Nature on Trail: Madronas
By Andrew Engelson
If you’re hiking on a bluff overlooking Puget Sound, or perhaps on a sunny, rocky outcrop in the eastern Olympics, you may see a tropical-looking tree that seems out of place in the Pacific Northwest. Its broad, waxy green leaves remain on the tree throughout the winter, and its papery bark sheds to reveal smooth, supple trunks.
The tree is the madrona, the only broadleaved evergreen tree found in the Pacific Northwest. It also probably holds the distinction as the tree with the most regional variations in name. In British Columbia, it’s known as arbutus. In California, where it’s found as far south as San Diego, it’s called madrone. It’s also known as madroño, the name early Spanish explorers gave the tree, noting its resemblance to the “strawberry tree,” Arbutus unedo, a native of the Mediterranean.
Madorona trees at Deception Pass State Park. Photo by Bob and Barb.
I’ve always preferred the name madrona, and this name pops up in locations throughout the Puget Sound area. There’s a Madrona neighborhood in Seattle. And Seattle’s Magnolia neighborhood—a high bluff where the trees thrive—was misnamed by a surveyor in 1856, who mistakenly thought the madrona trees he saw were magnolias.
Arbutus menziesii likes sunlight and well-drained soil—so it’s most commonly found on high, breezy bluffs. The dry, rocky slopes of the San Juan Islands are ideal, and you’ll find the elegant, buff-colored trunks of madrona arching out over salt water at places like Oyster Dome south of Bellingham and at Deception Pass State Park on Whidbey Island. You'll occasionally find it on drier hillsides in the Olympics and Cascades.

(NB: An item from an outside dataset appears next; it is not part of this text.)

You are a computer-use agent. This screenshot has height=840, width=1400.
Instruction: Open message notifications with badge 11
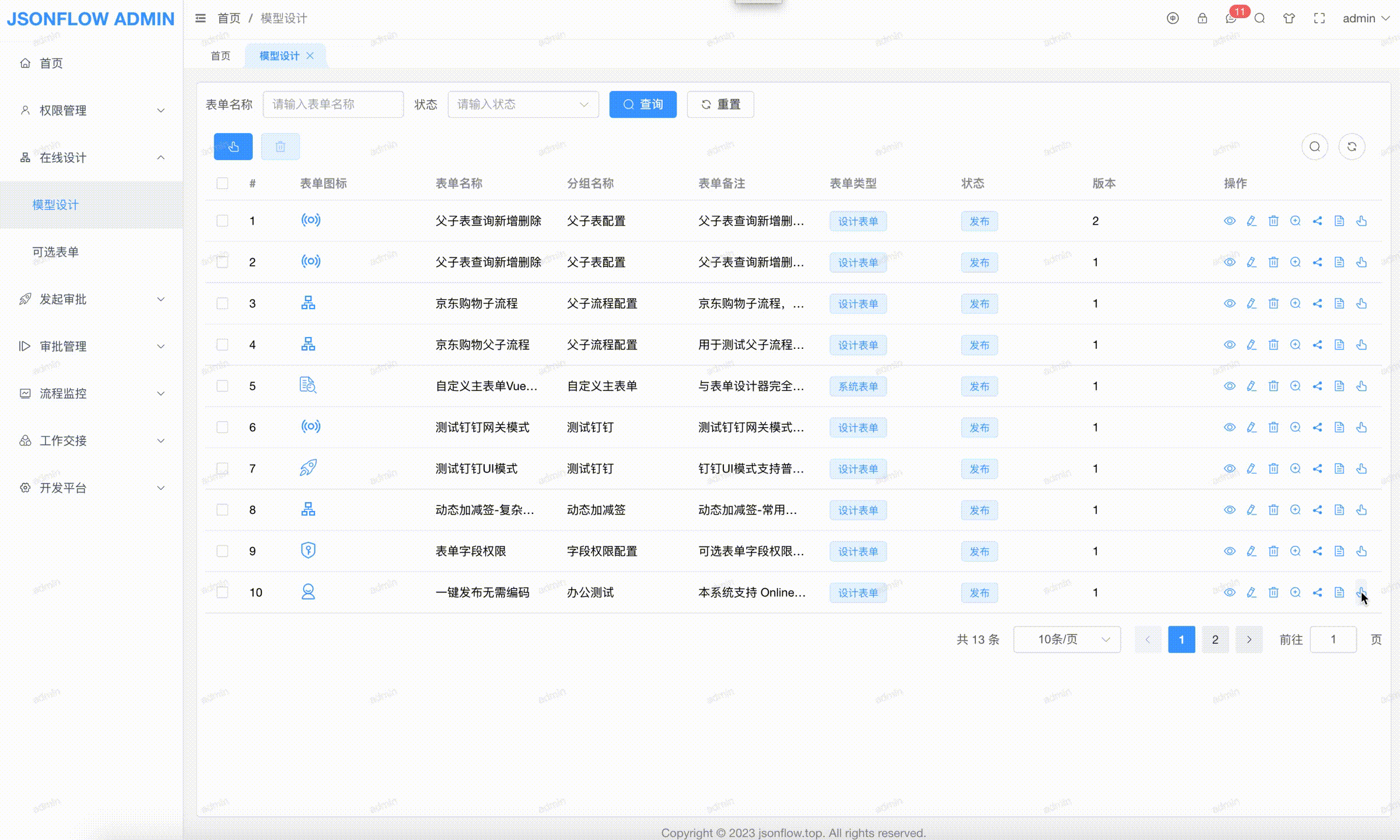(1231, 19)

The most distinctive feature of the madrona is its papery bark, which ranges in color from green to rusty red. The bark sheds throughout the summer, and leaves behind the remarkably smooth surface of the wood, which ranges from yellow to deep tan. According to Pojar and MacKinnon’s Plants of the Northwest Coast, native tribes used the bark for a variety of medicines.
The trees can grow from 50 to 80 feet high and up to 2 feet in diameter. Madronas can live 200 years or more, and it’s said the largest specimen is a 126-foot tall tree 10 feet wide, found in California.
The sweet-smelling blossoms attract honey bees, and in autumn, madronas sport reddish orange berries, which are said to be mildly narcotic (I’ve never tried them, content to enjoy the calming effects of the trees’ beautiful appearance).
Of all the trees in the Northwest, the madrona is my favorite. Its smooth trunks are unlike any other plant in the region. And it’s often found in beautiful locations: high on an open bluff overlooking the gray expanse of Puget Sound. Nothing, to me, quite matches the sight of late afternoon light on the smooth, strangely human branches of the madrona against a backdrop of a dark Northwest sky.
The Latin name honors Scottish botanist Archibald Menzies, who was the ship’s surgeon and naturalist aboard the H.MS. Discovery, which sailed under Captain George Vancouver to the Pacific Northwest in 1792. Menzies collected and identified many plants native to the Northwest, and is perhaps best known as the namesake of Pseudotsuga menziesii, commonly known as Douglas fir.
This spring, hike up a coastal bluff and appreciate this gorgeous tree.